Cold Weather Spray Foam Applications

ONE    Generally speaking, what is your take on applications being performed in cold weather? Specifically, how well do Canadian contractors handle cold installation conditions and how well suited are SPF products for being applied in cold conditions?

Dave Andre, Morrison Hershfield: In our experience, the applications performed in cold weather are working in Canada. However, new contractors/installers need to be aware of the differences between warm and cold spraying, and the various techniques used for successful applications. Cold-weather formulas react differently than the regular or warm-weather formulas. The onus is on the installer to be familiar with the different weather formulations and associated temperature limitations. When the manufacturer’s parameters are followed, we rarely see any issues. If the parameters are not followed, prepare for a “gong show.” There are also some varying conditions based on interior or exterior application. Exterior applications have challenges related to wind and snow.

Brad Glazier, IFTI: It’s that time of year again: the temperature starts to drop and you need to start ordering cold weather formulations. We all go through it, and after a couple of weeks of cursing the clogging tip, we remember last winter’s spray settings and get back in the grove. At least we have the option now of spraying in the winter; not so long ago there was no “C” formulation and essentially business stopped when it got too cold out. With the correct formulation and attention by the installer, cold weather spraying is just another day at the office for the Canadian SPF contractor.

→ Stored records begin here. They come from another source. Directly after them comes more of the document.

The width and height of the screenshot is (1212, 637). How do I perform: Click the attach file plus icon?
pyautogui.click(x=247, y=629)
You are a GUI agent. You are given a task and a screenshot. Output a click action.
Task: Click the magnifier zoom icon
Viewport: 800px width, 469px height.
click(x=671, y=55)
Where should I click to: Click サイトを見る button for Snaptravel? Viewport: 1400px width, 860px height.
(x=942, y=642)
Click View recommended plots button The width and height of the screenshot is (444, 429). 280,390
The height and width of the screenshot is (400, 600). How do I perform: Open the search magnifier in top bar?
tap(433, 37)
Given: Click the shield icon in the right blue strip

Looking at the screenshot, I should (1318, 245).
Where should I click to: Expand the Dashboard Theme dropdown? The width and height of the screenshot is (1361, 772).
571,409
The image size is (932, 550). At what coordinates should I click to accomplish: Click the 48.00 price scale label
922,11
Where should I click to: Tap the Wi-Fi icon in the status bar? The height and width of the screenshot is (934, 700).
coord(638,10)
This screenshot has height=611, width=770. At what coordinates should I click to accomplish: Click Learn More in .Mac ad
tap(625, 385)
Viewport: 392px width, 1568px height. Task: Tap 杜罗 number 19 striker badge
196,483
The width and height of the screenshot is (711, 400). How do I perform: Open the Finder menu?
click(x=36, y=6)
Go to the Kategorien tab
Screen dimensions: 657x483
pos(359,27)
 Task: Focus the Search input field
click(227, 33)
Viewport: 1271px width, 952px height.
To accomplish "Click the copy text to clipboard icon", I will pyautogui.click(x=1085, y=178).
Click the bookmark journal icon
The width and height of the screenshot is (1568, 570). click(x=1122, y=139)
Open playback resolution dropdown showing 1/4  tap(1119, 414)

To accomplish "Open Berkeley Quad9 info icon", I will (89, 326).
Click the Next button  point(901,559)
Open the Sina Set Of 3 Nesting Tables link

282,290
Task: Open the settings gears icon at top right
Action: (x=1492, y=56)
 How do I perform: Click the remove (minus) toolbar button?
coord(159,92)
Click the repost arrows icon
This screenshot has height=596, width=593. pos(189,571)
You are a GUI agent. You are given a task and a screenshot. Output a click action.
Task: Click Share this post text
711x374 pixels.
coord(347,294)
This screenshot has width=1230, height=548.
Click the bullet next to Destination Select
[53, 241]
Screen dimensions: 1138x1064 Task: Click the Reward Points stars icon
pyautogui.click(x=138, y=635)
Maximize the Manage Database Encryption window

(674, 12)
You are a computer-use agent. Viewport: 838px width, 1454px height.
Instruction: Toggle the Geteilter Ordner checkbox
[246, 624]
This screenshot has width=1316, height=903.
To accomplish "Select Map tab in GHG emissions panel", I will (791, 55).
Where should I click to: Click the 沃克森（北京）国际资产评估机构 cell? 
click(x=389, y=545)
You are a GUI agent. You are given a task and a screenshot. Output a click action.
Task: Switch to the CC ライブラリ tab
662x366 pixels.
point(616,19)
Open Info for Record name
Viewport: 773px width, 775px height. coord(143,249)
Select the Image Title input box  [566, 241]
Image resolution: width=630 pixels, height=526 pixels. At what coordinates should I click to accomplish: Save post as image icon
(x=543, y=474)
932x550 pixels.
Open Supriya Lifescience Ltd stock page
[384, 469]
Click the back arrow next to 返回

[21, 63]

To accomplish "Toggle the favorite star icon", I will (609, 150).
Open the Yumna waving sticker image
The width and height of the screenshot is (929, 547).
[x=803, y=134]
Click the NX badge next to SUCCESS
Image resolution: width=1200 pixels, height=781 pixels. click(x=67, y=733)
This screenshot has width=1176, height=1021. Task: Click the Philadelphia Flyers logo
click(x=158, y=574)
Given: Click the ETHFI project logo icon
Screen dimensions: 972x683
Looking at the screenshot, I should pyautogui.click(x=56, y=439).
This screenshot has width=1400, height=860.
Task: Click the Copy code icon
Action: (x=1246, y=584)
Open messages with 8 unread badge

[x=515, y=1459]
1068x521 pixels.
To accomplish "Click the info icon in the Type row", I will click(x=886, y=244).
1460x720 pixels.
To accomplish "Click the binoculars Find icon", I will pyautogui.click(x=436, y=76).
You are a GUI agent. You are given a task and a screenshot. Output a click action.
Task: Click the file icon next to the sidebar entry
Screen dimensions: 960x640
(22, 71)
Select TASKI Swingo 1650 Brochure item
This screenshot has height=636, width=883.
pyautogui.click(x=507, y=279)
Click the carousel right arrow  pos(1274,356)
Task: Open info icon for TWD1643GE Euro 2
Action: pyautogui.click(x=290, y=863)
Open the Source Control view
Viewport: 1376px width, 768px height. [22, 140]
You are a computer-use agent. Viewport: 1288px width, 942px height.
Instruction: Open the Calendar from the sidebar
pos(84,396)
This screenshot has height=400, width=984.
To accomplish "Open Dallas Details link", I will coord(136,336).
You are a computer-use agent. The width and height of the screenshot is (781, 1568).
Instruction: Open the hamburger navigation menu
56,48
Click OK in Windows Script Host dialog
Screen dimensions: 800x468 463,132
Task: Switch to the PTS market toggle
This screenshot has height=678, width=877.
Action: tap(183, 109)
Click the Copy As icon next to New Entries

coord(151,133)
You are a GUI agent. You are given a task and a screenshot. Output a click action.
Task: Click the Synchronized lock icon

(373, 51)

Marc Kast, Elastochem: The real issue is the transition from spraying in warm weather to cold weather. Most applicators forget to keep the materials warm overnight, as it is still warm during the day so they allow the materials to get below 18 degrees C (64 degrees F). As the temperatures begin to drop during the daytime hours, they are more diligent in ensuring the raw chemicals are kept warm.

Adam Luffman, Urethane Foam Consultants: Application of spray foam in cold conditions requires contractors to keep a closer watch on the storage conditions of their chemicals, as well as monitor the suitability of substrate and ambient temperature throughout the application process. The risk of not taking care in the upcoming season is potentially foam that has poor adhesion characteristics and is at a higher risk of going off-ratio during installation. Contractors can minimize these risks by making sure their rigs are adequately prepared and they are working with their chemical supplier to ensure they have the most up-to-date information regarding spray parameters. Manufacturers can provide the best guidance on when to switch from summer to winter systems, and what equipment settings are optimal for each material.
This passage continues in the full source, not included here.